Limites entre estética e saúde

Enviada em 02/11/2020

Durante a primeira guerra mundial, as primeiras cirurgias plásticas começaram a surgir com intuito de amenizar os impactos físicos sofridos pelos soldados durante o combate. Contudo, observamos no Brasil uma busca exacerbada do procedimento, a fim de obter a aparência perfeita  imposta pela sociedade. Dessa forma, os estereótipos europeus e a influência mediática são fatores agravantes da problemática.

A priori, é fulcral salientar que os estereótipos europeus almejados pelo corpo social é uma questão que amplifica o impasse. Tendo em vista que, grande parte dos jovens se submetem a cirurgias e procedimentos para seguir os padrões estadunidenses impostos há anos atrás.

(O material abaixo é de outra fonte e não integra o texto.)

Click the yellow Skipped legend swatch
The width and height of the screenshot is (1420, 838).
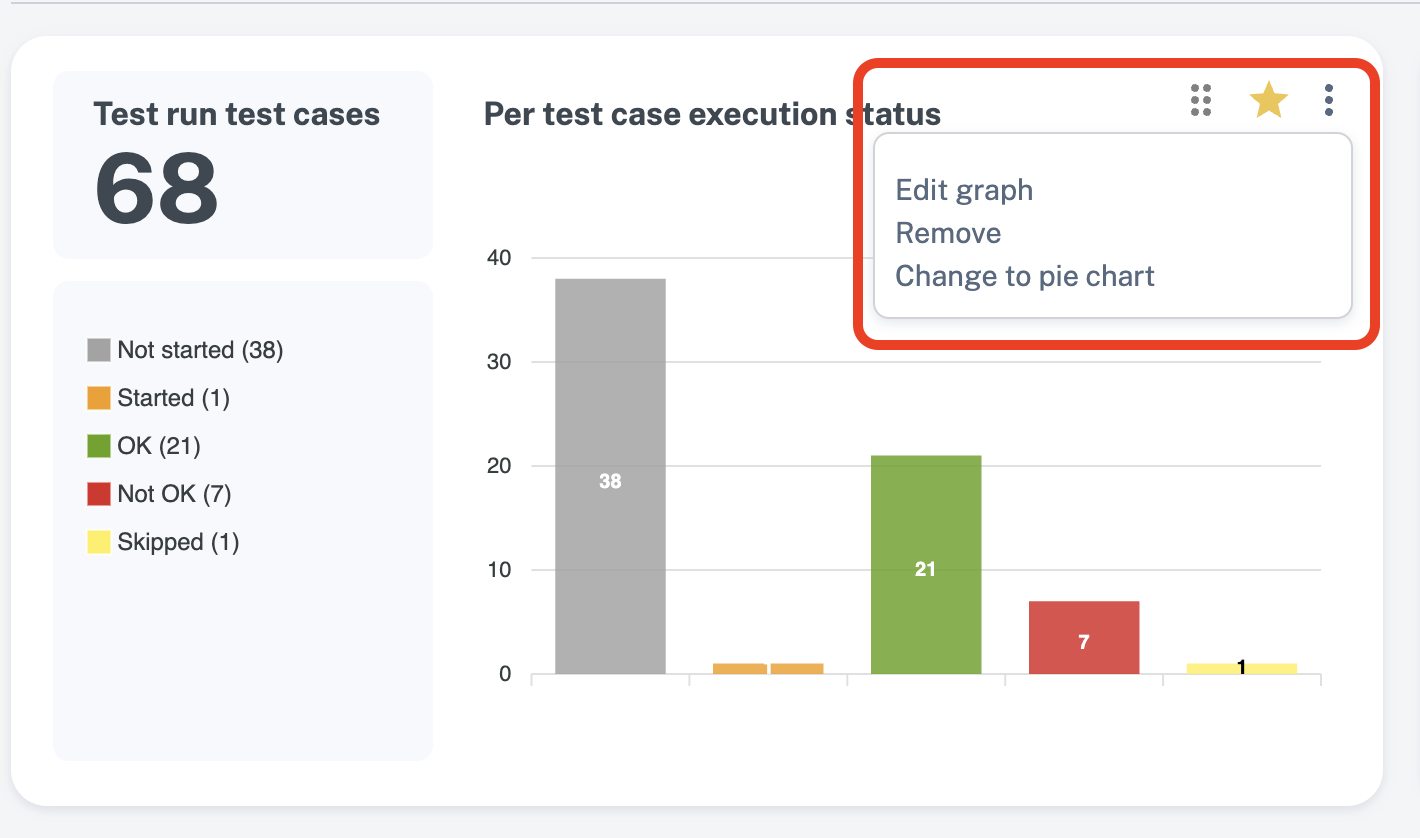click(x=98, y=542)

Conquanto, infelizmente, muitos desses procedimentos não saem como o esperado e a vida do paciente é perdida na mesa cirúrgica.

Além disso, os padrões impostos pela mídia por meio de filmes e novelas, acaba colocando o Brasil ainda mais distante de superar o obstáculo. Segundo o filósofo  Adorno Horkheimer, a mídia influência a conduta dos indivíduos. Levando em consideração esse viés, lamentavelmente, na maioria dos casos a saúde e o bem estar é negligenciado pelo cidadão, dando espaço apenas para o perfeccionismo enraizado pela imprensa.

Logo, é evidente que os limites entre a estética e a saúde no Brasil estão sendo ultrapassados. Sendo assim, o Estado através do Ministério da Saúde deve promover campanhas e hastags, por meio das redes sócias, com intuito de alertar as pessoas dos perigos dos procedimentos estéticos à saúde e incentiva-las a aceitar seu próprio perfil de beleza. A fim de criar na população um senso capaz de faze-las filtrar o que seria o ideal para sua autoestima preservando sua higidez.